(Records excerpted from a collection)
★ ★ ★ ★ ★

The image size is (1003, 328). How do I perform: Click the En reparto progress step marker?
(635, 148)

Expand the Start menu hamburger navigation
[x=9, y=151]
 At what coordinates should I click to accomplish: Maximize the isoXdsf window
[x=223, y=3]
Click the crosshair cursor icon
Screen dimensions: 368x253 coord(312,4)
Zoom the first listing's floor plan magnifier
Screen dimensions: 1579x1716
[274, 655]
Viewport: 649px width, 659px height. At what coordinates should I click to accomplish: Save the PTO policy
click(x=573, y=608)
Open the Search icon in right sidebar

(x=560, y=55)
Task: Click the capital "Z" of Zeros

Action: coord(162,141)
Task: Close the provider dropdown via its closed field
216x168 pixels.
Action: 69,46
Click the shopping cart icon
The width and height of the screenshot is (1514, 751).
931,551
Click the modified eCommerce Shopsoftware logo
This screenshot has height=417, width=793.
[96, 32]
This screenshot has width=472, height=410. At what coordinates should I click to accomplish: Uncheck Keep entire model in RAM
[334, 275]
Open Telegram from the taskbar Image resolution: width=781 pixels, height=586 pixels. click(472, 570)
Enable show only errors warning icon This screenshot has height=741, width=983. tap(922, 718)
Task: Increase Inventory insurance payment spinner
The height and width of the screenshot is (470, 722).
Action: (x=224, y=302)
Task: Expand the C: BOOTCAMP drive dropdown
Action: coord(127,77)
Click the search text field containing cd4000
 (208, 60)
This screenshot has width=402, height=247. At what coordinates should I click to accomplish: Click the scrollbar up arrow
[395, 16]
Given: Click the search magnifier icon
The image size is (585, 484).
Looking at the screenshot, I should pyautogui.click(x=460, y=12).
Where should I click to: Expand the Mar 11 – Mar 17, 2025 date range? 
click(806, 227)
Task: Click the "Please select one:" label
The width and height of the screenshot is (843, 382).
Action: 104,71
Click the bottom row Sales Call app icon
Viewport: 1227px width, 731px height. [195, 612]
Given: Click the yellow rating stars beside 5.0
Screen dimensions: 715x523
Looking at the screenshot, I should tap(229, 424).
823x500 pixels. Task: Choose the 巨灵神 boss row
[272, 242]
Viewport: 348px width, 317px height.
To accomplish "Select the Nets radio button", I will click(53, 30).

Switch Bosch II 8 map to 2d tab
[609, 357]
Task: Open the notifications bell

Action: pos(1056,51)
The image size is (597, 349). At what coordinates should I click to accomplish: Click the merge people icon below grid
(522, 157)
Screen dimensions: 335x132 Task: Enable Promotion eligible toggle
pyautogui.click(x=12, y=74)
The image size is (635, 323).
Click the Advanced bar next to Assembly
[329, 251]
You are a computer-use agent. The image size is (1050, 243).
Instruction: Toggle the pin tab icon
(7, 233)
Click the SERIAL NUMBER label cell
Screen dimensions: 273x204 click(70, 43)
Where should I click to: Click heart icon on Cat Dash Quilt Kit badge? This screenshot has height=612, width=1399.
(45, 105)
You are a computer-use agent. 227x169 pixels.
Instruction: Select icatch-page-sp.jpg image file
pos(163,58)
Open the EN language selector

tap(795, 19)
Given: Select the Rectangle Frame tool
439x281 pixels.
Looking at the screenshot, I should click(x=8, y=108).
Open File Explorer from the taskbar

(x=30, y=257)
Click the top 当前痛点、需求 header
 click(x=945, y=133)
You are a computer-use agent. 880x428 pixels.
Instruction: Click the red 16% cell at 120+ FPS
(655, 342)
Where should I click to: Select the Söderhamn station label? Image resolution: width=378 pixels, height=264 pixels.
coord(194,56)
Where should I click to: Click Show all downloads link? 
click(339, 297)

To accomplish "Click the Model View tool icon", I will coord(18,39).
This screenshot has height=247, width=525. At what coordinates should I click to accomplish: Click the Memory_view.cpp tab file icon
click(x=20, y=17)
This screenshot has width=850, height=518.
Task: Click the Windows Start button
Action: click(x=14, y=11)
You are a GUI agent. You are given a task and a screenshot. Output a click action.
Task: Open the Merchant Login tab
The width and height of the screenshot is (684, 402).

★ ★ ★ ★ ★

Task to complete
Copy out every line from the records that has the word "will".

Answer to this exercise
To accomplish "Select the Nets radio button", I will click(53, 30).
To accomplish "Click the Model View tool icon", I will coord(18,39).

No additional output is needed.